Work instruction:
List every line below containing "computer".

Information:
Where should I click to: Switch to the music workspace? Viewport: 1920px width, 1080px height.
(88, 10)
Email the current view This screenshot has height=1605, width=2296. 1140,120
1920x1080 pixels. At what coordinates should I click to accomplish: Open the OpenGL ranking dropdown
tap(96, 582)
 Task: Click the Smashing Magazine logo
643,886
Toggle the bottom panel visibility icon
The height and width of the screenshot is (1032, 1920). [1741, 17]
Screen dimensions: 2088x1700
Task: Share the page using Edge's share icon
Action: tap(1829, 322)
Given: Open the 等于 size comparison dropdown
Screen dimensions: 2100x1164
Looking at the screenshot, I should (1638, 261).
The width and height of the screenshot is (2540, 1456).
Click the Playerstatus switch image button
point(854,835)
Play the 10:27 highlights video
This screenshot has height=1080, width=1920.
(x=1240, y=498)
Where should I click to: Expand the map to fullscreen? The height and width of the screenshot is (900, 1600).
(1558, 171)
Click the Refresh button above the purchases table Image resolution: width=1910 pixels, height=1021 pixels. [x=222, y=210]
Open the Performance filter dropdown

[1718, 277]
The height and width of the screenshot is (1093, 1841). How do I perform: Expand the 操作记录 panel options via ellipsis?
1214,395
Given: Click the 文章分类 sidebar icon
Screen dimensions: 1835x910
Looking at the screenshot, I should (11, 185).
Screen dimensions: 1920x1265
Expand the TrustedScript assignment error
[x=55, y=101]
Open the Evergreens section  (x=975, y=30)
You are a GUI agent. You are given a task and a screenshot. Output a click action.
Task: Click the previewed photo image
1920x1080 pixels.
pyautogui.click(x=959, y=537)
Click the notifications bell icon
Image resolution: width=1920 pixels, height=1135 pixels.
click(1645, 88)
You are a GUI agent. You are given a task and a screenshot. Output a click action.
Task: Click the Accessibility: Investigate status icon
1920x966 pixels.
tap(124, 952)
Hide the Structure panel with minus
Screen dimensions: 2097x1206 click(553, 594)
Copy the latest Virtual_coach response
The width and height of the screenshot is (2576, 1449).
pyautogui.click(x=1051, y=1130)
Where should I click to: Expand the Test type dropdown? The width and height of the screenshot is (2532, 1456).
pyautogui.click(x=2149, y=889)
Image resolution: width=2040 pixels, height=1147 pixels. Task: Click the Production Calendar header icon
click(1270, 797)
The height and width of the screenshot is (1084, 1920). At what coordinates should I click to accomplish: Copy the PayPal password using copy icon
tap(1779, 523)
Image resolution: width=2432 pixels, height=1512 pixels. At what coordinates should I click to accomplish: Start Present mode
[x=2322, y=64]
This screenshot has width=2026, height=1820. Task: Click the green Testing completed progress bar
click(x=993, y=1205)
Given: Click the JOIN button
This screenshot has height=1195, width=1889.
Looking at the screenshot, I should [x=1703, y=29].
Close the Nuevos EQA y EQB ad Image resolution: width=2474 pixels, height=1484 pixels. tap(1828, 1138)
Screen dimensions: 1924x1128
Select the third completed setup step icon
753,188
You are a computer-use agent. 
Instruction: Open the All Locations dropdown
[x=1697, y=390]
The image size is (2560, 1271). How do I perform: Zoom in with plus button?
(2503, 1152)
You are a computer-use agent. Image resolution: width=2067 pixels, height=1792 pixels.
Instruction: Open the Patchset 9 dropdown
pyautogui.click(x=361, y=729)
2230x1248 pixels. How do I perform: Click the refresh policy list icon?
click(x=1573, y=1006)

Task solution:
You are a computer-use agent. 
You are a computer-use agent. Image resolution: width=2067 pixels, height=1792 pixels.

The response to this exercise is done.